__LIST OF TASKS__
[a] Render this sentence from the court opinion into Spanish: "The return and traverse thereto raise two questions of fact."
[b] From the listing, write out the lines beginning at the line that contains "Screen dimensions: 1568x644" and stopping after the line that contains "[x=642, y=286]".

__EXTRACT TO READ__
The relator was convicted before a justice of the peace of the town of Onondaga, Onondaga county, N. Y., of the crime of assault in the third degree, committed upon one Rundel Jones, a white boy, upon the highway which passes through the Onondaga Indian Reservation in Onondaga county, and sentenced to imprisonment in the Onondaga County Penitentiary for ten days and to pay a fine of twenty-five dollars and be imprisoned until said fine is paid, not exceeding twenty-five days. She was in custody under the commitment issued by the justice at the time these proceedings were instituted.

She alleges that such imprisonment is unlawful for the reason that she is an Indian, and the crime for which she was convicted was committed within the confines of an Indian reservation, and, therefore, that the courts of this state have not jurisdiction to punish her therefor.

The return and traverse thereto raise two questions of fact. The first is as to the status of the relator as an Indian, and the second, whether the crime was committed upon an Indian reservation. These questions must be determined before we reach the question of the jurisdiction of our courts. Evidence was taken at the hearing upon those questions of fact.

The evidence upon the question of the nationality of the relator is not very satisfactory, as it depends for the most part upon the testimony of the relator herself, which is necessarily largely hearsay, but is probably competent under the pedigree rule. She claims that she was born upon the Mohawk Indian Reservation in Canada, that her father was a Mohawk Indian and her mother a half breed Oneida Indian, born of an Oneida Indian mother by a white father. The respondent claims that relator was brought to the reservation in Canada when an infant by her mother who subsequently married the Indian she claims as her father. No proof of that fact was produced, the only evidence being that as a child relator was living on the reservation in Canada with her *607mother and supposed father and was brought up by them there. It also appears that the relator has lived upon the Onondaga reservation, off and on, for about thirty-three years, with various Indians, and for the last four years has lived there with her husband, a full blooded Oneida Indian. That is probably sufficient to make out a prima facie case under the rule that the status of an Indian may be proved by general reputation or his residence upon a reservation. Charbonneau v. DeLorimier, 8 Que. Pr. 115.

An interesting question is raised on account of the mixed blood of the relator, whether the rale of the common law that the child follows the condition of the father (United States v. Ward, 42 Fed. Rep. 320; Smith v. Bonifer, 154 id. 883) applies, or the exception to that rule that the child of a white citizen and of an Indian mother, who is abandoned by his father, is nurtured and reared by the Indian mother in the tribal relation, becomes a member of the tribe of the mother (Farrell v. United States, 110 Fed. Rep. 942; United States v. Higgins, 103 id. 348; United States v. Hadley, 99 id. 437); or as is held in other authorities that under the Indian Law and customs, the offspring of mixed Indian and white marriages take the race and nationality of the mother. United States v. Saunders, 27 Fed. Cas. No. 16,220, p. 950; Alberty v. United States, 162 U. S. 499; Waldron v. United States, 143 Fed. Rep. 413. It is unnecessary, however, to decide which is the proper rule, as by the application of either, the result would be that the relator is an Indian. If the rale of the common law applies, as her father was an Indian, she would be an Indian irrespective of the status of her mother. If the other rule applies it will be necessary to go back to the first admixture of white blood in order to determine the status of the mother. She was the child of an Indian mother and a white father. If the status of the mother governs, that offspring was an Indian, and she would confer the same status upon her child, the relator. I, therefore, hold that for the purpose of the proceeding, the relator is an Indian, a descendant of the Oneida tribe, one of the Six Nations, but not a member of the Onondaga tribe although residing on its reservation.

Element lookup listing
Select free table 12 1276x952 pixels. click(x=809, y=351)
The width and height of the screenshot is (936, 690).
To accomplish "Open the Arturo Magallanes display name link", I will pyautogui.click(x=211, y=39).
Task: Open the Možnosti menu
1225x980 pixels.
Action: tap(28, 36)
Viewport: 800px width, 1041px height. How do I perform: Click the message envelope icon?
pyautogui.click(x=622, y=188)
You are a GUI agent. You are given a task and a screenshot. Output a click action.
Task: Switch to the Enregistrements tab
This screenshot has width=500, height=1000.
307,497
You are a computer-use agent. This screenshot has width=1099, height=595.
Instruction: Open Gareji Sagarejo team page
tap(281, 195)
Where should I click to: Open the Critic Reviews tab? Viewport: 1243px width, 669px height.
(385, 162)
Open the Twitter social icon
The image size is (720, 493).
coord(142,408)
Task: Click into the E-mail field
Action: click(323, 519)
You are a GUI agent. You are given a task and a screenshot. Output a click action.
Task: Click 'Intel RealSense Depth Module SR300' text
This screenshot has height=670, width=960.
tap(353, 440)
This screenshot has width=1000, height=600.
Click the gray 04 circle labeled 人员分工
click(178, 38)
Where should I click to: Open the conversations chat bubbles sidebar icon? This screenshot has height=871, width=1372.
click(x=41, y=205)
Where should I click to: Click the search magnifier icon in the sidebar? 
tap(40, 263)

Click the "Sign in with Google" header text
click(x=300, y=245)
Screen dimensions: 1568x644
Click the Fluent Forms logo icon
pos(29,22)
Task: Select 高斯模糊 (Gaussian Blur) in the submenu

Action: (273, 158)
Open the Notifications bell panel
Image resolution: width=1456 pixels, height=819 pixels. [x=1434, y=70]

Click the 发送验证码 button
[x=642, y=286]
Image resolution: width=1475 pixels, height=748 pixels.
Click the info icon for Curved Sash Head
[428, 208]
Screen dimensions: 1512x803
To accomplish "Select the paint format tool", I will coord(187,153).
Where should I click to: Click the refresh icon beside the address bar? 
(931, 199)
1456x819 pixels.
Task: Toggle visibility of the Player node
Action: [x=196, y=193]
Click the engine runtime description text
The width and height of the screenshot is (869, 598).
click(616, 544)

__RESULTS__
[a] La contestación y la réplica a la misma plantean dos cuestiones de hecho.

[b]
Screen dimensions: 1568x644
Click the Fluent Forms logo icon
pos(29,22)
Task: Select 高斯模糊 (Gaussian Blur) in the submenu

Action: (273, 158)
Open the Notifications bell panel
Image resolution: width=1456 pixels, height=819 pixels. [x=1434, y=70]

Click the 发送验证码 button
[x=642, y=286]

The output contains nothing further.